How Underage Drinking Changed My Life

I was something of a late bloomer when it came to alcohol...and sex...and looking older than 12. But for now I'm gonna focus on the alcohol thing. I didn't become a regular drinker until I was 18 years old, during the summer that followed my first year of college.

By the way, how much of a failure is the enforcement of our drinking age when someone starts three years shy of it and sincerely considers themselves to be a "late" bloomer?

The sauce just had no appeal to me in High School. Nobody in my circle of friends was really big into partying. But, I didn't feel restricted by my friends. I genuinely wasn't even that curious to try drinking. Acquiring booze and keeping it a secret from my parents just seemed like more trouble than it was worth. This was also during a time when I was creating an identity for myself as a "healthy guy who works out", something I clung to so tightly during those formative years that it actually became a real part of me. For me, not drinking was an easy way to feel like I was better than my peers who did. This was a time in my life where anything that increased my self-worth was worth hanging on to, no matter how irrational. 



"Oh, you and your friends drink to have fun on the weekends? Not me. I run 5k's on Saturday mornings. What? No, I'm not training for a sport. I just do this because it makes me better. I'm accountable only to myself. How great am I?"

Plus when you're in high school, life is enough of a mystery. I didn't want any of the epiphanies of young adulthood being cock-blocked by an altered perception of reality. I suppose It hadn't yet occurred to me that epiphanies could be found within mind altering substances.

**What you need to do:**
[A] Reproduce the essay word for word, starting with "How Underage Drinking" and going on through "year of college.".
[B] According to the essay, at what age did the writer become a regular drinker?
[C] List the things the essay says the writer was a late bloomer at.
None of the material is needed.

Collected data entries:

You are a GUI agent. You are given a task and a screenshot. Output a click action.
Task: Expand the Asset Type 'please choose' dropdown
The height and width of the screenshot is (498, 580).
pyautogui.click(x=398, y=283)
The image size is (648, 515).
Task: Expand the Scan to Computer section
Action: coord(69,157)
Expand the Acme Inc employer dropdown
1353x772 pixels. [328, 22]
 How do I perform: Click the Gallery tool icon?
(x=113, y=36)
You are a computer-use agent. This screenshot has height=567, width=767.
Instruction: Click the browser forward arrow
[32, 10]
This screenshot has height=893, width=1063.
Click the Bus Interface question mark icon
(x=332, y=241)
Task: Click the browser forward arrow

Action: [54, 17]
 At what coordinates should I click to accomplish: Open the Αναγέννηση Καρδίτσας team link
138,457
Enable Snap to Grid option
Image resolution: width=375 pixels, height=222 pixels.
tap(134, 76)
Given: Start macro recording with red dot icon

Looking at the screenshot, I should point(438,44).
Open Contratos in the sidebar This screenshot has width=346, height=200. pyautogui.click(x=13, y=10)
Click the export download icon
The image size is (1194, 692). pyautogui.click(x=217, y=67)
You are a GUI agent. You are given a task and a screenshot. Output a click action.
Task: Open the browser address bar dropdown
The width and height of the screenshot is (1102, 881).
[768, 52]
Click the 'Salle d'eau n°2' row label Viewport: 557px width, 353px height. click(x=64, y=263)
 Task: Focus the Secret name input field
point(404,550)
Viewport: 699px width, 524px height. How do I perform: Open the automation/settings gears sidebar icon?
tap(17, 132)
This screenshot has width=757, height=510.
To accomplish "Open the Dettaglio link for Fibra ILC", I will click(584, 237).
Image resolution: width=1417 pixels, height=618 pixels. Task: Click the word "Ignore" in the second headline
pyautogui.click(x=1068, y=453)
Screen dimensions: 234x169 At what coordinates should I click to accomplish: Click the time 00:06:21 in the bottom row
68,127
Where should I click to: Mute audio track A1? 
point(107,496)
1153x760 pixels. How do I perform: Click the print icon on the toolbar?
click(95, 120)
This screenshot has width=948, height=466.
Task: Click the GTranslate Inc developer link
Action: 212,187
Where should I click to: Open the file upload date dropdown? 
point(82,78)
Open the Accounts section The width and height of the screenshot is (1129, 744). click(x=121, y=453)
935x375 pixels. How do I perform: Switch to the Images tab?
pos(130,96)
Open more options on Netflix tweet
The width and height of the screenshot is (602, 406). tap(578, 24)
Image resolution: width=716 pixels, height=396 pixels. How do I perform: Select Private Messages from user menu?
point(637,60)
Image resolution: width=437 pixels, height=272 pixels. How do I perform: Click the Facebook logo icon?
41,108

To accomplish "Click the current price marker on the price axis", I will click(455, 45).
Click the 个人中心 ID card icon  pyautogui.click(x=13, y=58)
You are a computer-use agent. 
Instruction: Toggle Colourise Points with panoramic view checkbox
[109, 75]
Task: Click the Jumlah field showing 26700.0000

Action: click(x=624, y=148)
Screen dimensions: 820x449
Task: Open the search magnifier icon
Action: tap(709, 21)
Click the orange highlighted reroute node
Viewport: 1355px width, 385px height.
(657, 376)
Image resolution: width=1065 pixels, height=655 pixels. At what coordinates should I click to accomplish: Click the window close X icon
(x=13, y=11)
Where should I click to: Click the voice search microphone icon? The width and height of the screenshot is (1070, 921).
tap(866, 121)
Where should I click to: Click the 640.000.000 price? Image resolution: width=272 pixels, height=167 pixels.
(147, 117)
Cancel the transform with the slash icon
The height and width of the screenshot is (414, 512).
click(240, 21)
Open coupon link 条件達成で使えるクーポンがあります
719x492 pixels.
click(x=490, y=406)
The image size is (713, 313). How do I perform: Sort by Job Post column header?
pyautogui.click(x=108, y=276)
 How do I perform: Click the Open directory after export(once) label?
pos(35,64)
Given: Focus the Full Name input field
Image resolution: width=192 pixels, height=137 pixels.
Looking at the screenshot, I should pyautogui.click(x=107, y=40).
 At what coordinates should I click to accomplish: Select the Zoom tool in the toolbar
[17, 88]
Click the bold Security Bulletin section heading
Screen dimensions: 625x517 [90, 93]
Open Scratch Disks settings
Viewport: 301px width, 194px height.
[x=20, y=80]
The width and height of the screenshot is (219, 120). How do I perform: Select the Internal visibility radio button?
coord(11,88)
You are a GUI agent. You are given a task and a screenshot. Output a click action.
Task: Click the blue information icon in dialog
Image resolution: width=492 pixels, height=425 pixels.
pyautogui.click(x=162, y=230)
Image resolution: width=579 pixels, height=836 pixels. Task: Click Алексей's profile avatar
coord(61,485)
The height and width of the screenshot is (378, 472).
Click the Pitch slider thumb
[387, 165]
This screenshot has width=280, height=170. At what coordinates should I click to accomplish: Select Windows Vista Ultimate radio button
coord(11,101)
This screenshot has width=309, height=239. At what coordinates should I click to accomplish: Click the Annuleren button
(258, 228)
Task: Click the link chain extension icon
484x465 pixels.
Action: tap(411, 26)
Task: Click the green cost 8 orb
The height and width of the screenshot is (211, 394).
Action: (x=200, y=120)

**Answers to the exercises:**
[A]
How Underage Drinking Changed My Life

I was something of a late bloomer when it came to alcohol...and sex...and looking older than 12. But for now I'm gonna focus on the alcohol thing. I didn't become a regular drinker until I was 18 years old, during the summer that followed my first year of college.

[B] At 18 years old, during the summer after the first year of college.

[C] Alcohol, sex, looking older than 12